I work in high power electrical measurements industry. We measure voltages as high as certain kV and MV and also currents as high as few hundred amperes. For HV measurement we use a 'probe' that looks like a long thick dart with wires coming out on the other side.
It sounds fancy but actually the circuit is quite simple. There are a few dozens 1/4W resistors inside the probe forming a simple voltage divider. Now you can divide the voltage using 2-3 resistors but to withstand high voltages and powers it is recommended to use lot of resistors so that power they can withstand adds up.
The voltage probe divides voltage by factor of 1000. That means at 1kV it outputs 1V. So if you simply connect a DMM on the output you'd have to use AC measurement feature to get the voltage in kV converted to equivalent number of volts.
Method 1: In your application you can keep this thing in mind and get the voltage division in similar manner.

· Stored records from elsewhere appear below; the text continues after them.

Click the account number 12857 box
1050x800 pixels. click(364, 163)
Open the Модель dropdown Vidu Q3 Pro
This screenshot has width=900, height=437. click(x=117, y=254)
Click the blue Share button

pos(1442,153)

Division factor of 100 is something you might want but the divider you build must be a series of several smaller value resistor probably 5-10 to improve the power rating instead of a single large value resistor.
About Voltage Dividers
Method 2: If you use programming efficiently you can skip the rectifier (4 diodes). All you need to do is take samples of your divided AC signal at least at the rate of 20 times (Nyquist's theorem) your AC frequency. You can either store these samples or just use them to find the peak voltage on both sides (+ve peak and -ve peak) and then discard the samples. All this obviously if your ADC allows the said high speed sampling rate. You'll be needing to take samples for a couple of seconds to be accurate.
Nyquist Sampling Theorem
Method 3: What would be better is if you added a step down transformer to drop the voltage before the voltage divider (to about 10-20V) and tune the divider accordingly, you'll have lesser risk of burning your Micro controller circuit. The output of step down transformer will be directly proportional and linear to input voltage. Just make sure you get a good quality transformer. Then you can convert it to DC using capacitors and zener diode to measure directly using micro controller.
Also I would recommend using buffer amplifier rather than feeding the voltage directly to micro controller. This would give you a chance at calibrating the results and high input impedance of your controller circuit.